> [Exercise objective]: Convert the data, from the line containing "Given: Click the $794.75 price value" through the end, into a Markdown table with the columns No. and Line, numbering each row and skipping blank lines. Leave the pictures out.

> [Records to use]:
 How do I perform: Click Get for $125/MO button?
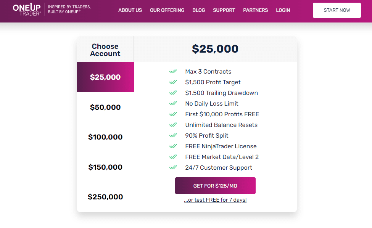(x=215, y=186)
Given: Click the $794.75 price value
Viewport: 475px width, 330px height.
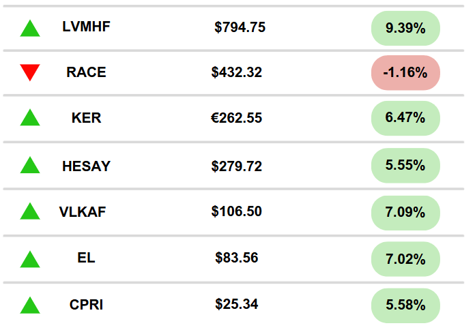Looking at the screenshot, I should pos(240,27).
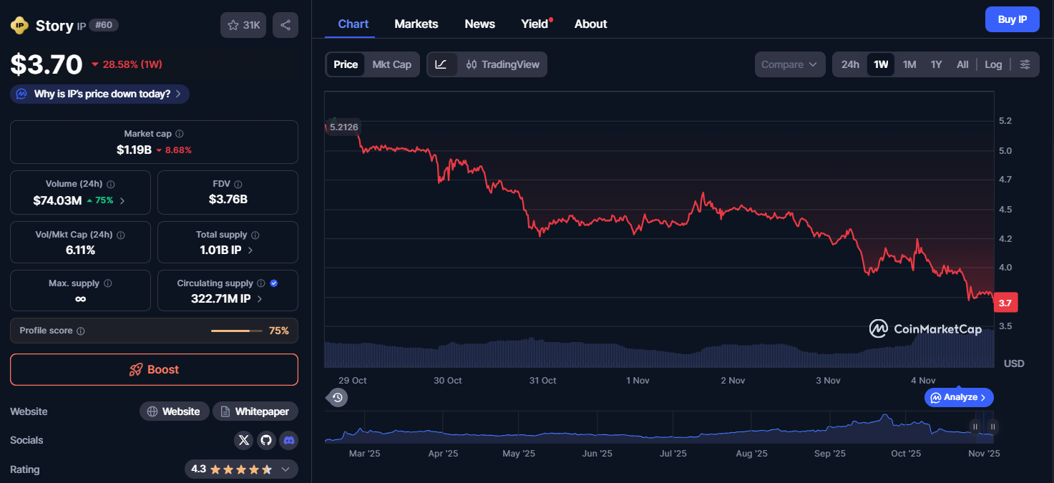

> [Solution for this exercise]:
| No. | Line |
|---|---|
| 1 | Given: Click the $794.75 price value |
| 2 | Viewport: 475px width, 330px height. |
| 3 | Looking at the screenshot, I should pos(240,27). |